Valid payday for black women is today, August 13th. There is a reason for that


The upshot: Black women had to work an extra seven and a half months this year on top of the 12 months they worked last year just to make as much as their White, non-Spanish male servants did in 2019. That’s according to the Equal Pay Today campaign, an umbrella group of organizations advocating for payroll. It based its estimate on the median annual income for full-time employees throughout the year using data from the Census Bureau.

As a result, the National Women’s Law Center estimates that Black women lose roughly $ 1 million in income over a career.

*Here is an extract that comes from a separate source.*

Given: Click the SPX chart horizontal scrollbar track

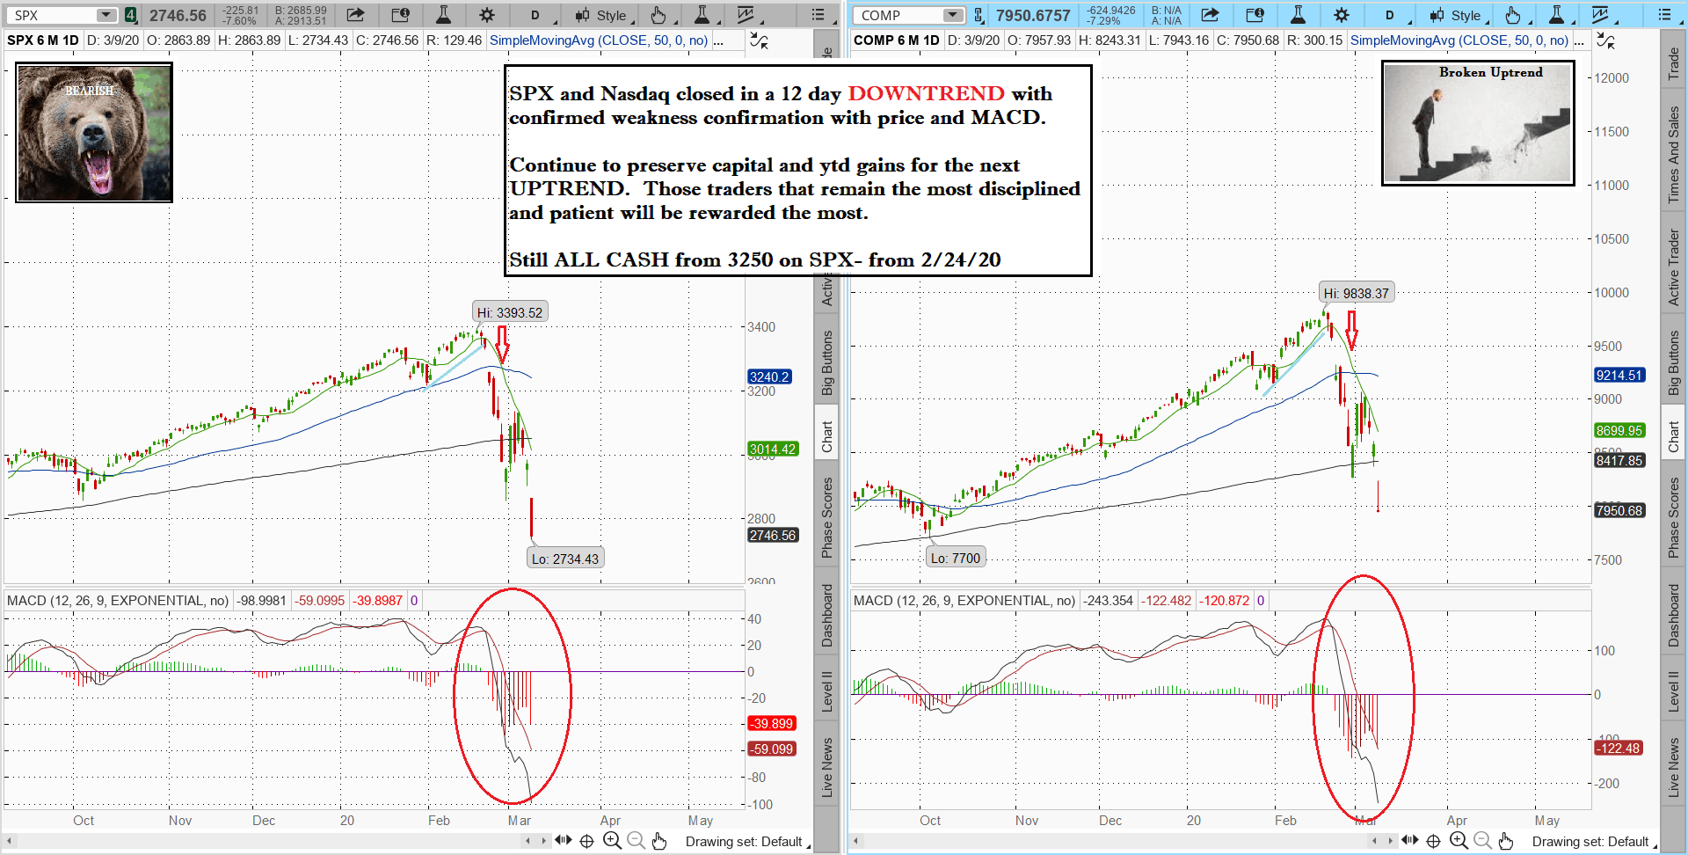Looking at the screenshot, I should 264,841.
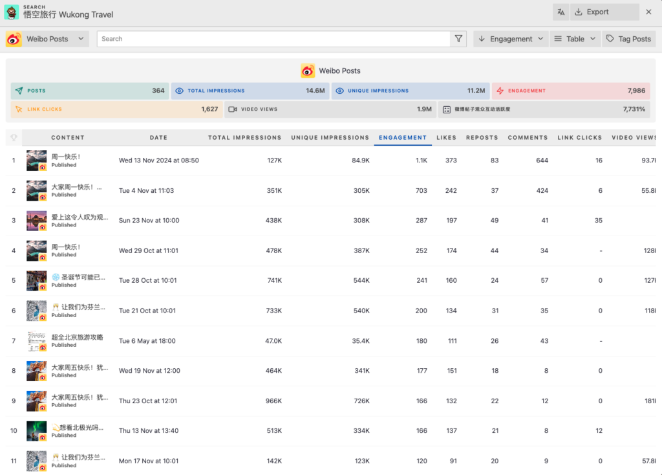Click the Tag Posts button

[628, 39]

“For Black women, they find themselves sitting at the intersection of gender and racial discrimination, and if those things are combined, you will see a greater discrepancy in matters like pay,” said Shannon Williams, director of the Equal Pay Today campaign. .

For comparison, Equal Pay Day for women in general it was March 31 this year.

US black-and-white inequality in 6 stark charts

But median income for full-time employees are not necessarily responsible for whether they are otherwise on an equal playing field in terms of education, experience and geographical location.

It also does not reflect that Black women typically work fewer hours and thus make less than white men. That’s in part because they are more likely to be unemployed than part-time, said Valerie Wilson, director of the program on race, ethnicity and the economy at the Liberal Institute for Economic Policy.

EPI claimed responsibility for those factors and found that, based on average hourly earnings, Black women still earned only 66 cents for every dollar White, non-Spanish men made.

“While this large pay gap has always been unfair and insulting to the millions of working Black women in this country, it is especially so during the current health and economic crisis,” Wilson wrote in a blog post.
EPI, which used data from the current Labor population survey, went further and looked at hourly pay for occupations that were considered essential in the 2020 pandemic, including doctors, nurses, teachers, childcare workers and cashiers.
Black women with natural hairstyles are less likely to get job interviews

Overall, it was found that Black women earn between 11% and 27% less than white men – even if Black women make up a larger share of the labor force, as they do in teaching, nursing and childcare.

The biggest gap exists in the job that requires the most training and educational investment. Doctors of black women make 73 cents for every dollar their white male peers make.

As dishonest as the payoff for Black women is, it’s not even the worst of it. The Equal Pay Today campaign marks Equal Pay Day for Spanish women until October 29.